I wish The Lincoln Lawyer was as slick as its leading character. Director Brad Furman has adapted Michael Connelly's crime fiction novel to make a pretty conventional courtroom thriller. This is the movie version of law and order, minus the tedium. Meaning that as a thriller directed to entertain us, absurd twists and turns in the case must exist to inflate the drama. And with that there are some pretty large contrivances, including a sketchy link to a case that Mick worked on previously and a brutally extreme climax. This is also one of those crime films where the main characters have a tendency to explain the clues to each other, regardless of whether the audience can keep up. Blink and you'll miss it. Fortunately, the two conflicting stories of the case, shown in contrasting flashbacks, add some intrigue to the mystery.
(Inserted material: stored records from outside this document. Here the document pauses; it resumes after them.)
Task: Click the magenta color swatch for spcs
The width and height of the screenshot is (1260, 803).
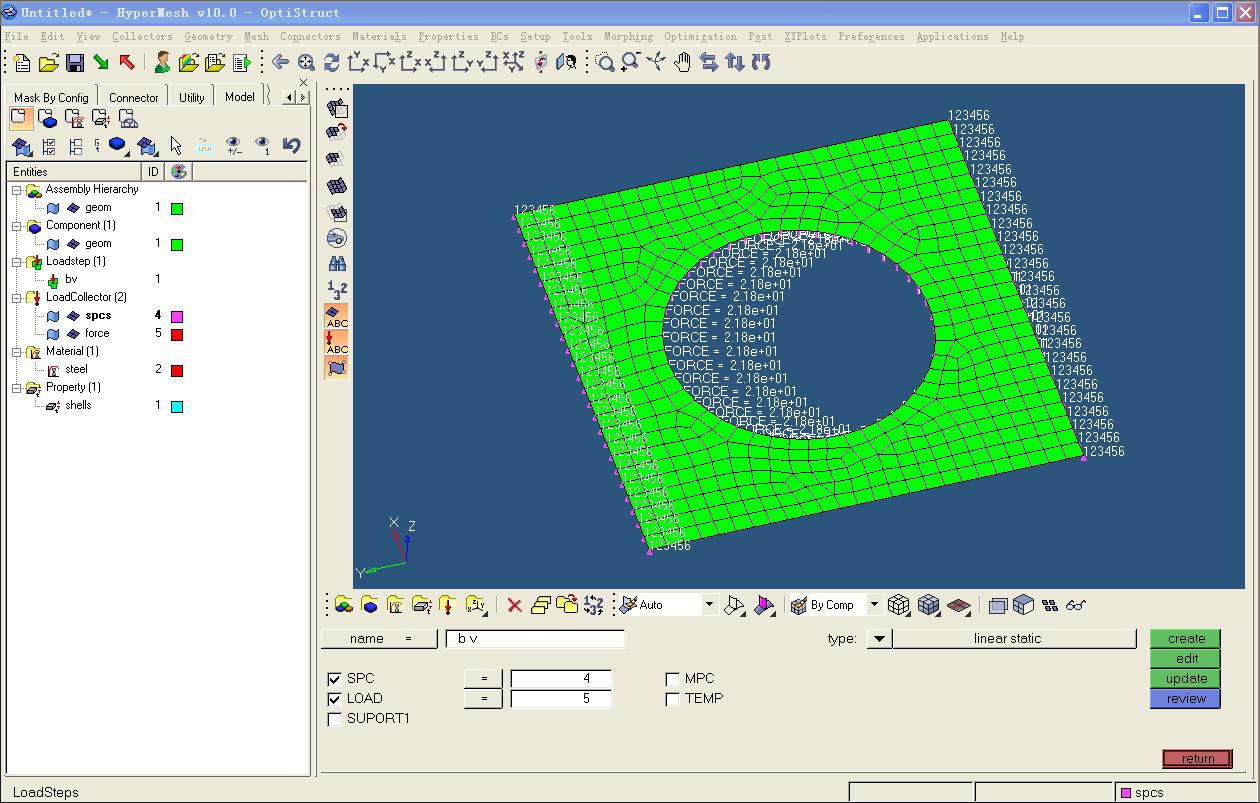Action: [177, 317]
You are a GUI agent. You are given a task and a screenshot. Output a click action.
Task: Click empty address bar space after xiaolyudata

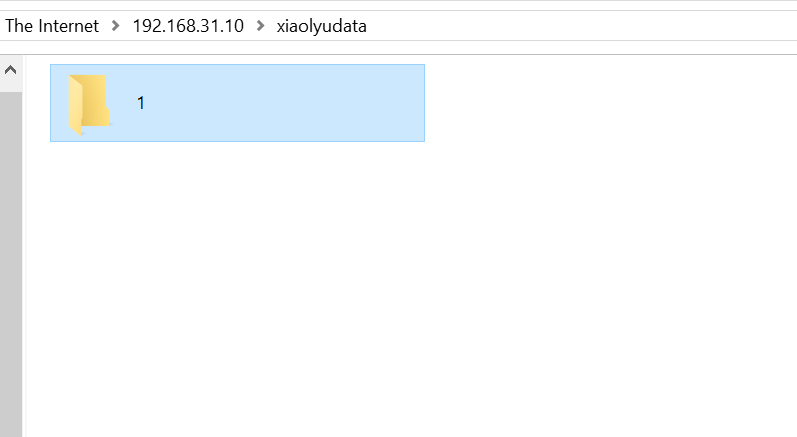pos(579,25)
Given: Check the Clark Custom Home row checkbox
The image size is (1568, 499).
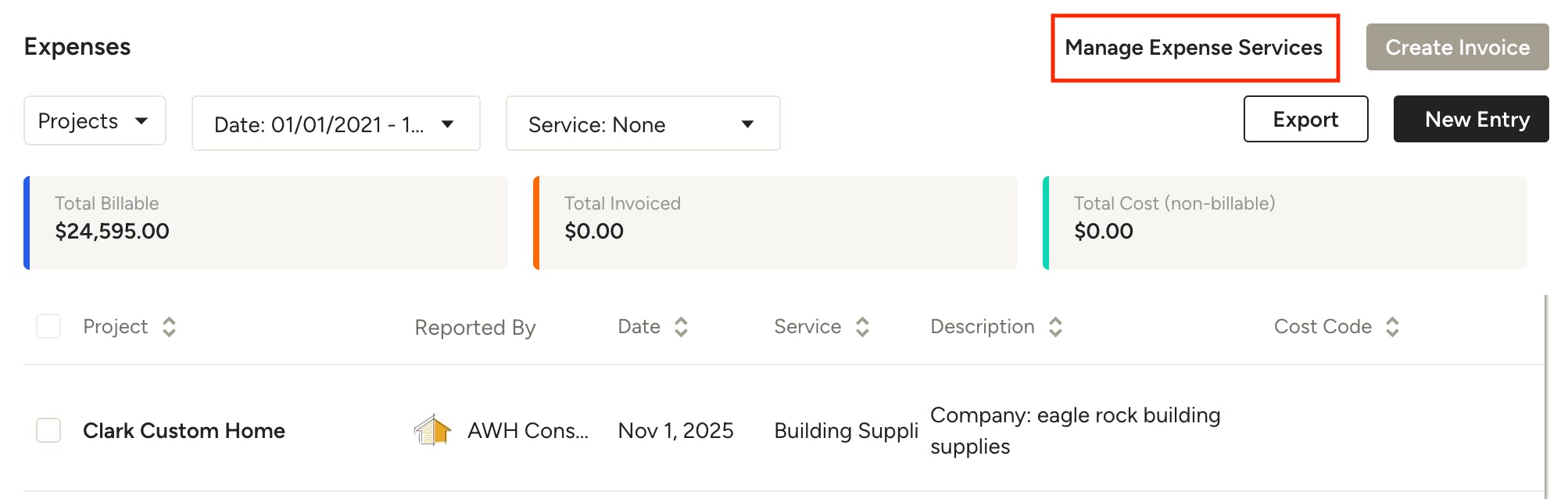Looking at the screenshot, I should click(48, 429).
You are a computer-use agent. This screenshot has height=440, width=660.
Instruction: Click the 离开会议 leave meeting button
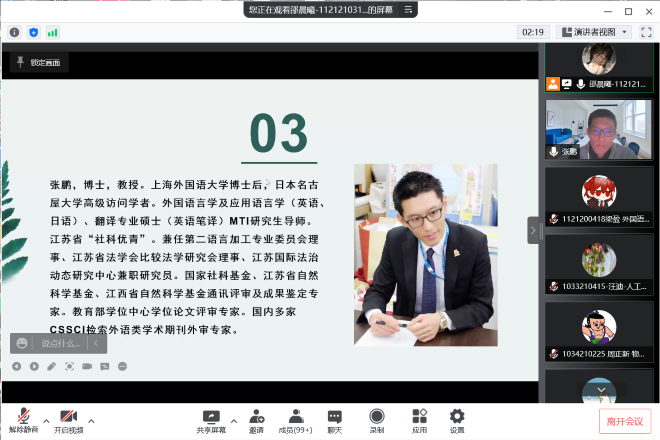pos(625,421)
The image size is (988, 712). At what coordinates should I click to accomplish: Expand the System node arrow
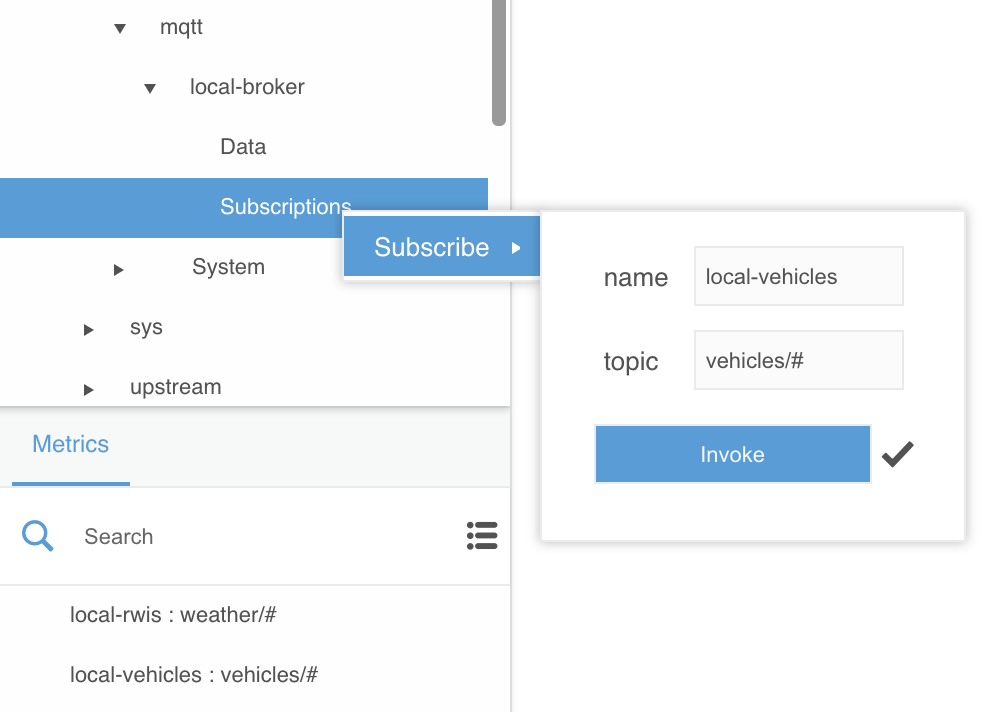118,270
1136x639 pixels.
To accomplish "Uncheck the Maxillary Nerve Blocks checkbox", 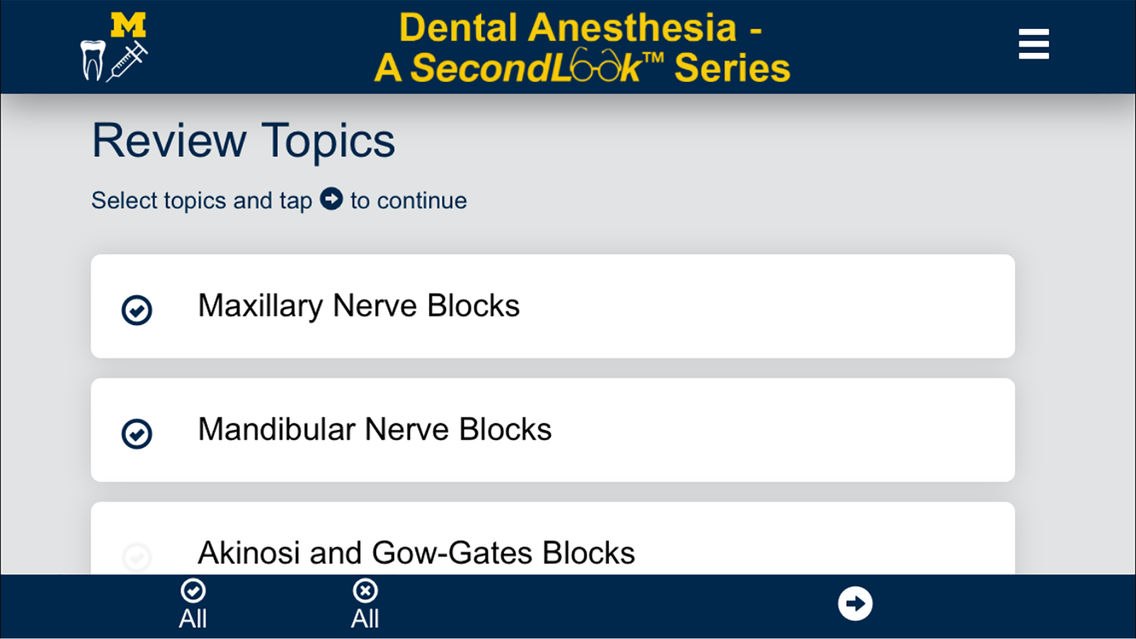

Furman has done a reasonable job with the production. It's relatively intense but the direction is also marred by an occasionally lazy visual style, with the camerawork often unnecessarily erratic.
More pleasing are the quality of the performances that Furman draws from the ensemble cast. Matthew McConaughey has found the right character to believably immerse himself into with complete assurance. His guilt brings depth to the role as he considers his failure to defend a previous client and he shows steel in trying to obtain a fair sentence, even if his clients are guilty. Some of his best scenes are in the courtroom itself, courtesy of some strong dialogue by screenwriter John Romano. Mick's words are as precise and as piercing as any weapon, seemingly able to tear people and their claims apart like a bullet from the inside. A solid, charismatic performance. William H. Macy is also very good with some funny lines but he leaves the movie too early. Similarly, Marisa Tomei is fine but her subplot has little impact on the film up until the final climax. With a difficult role Ryan Phillippe impresses. He strikes a crucial balance at times between being a sinister twerp but equally someone who is adamant of his very innocence. These performances add some weight to a decent but largely forgettable thriller.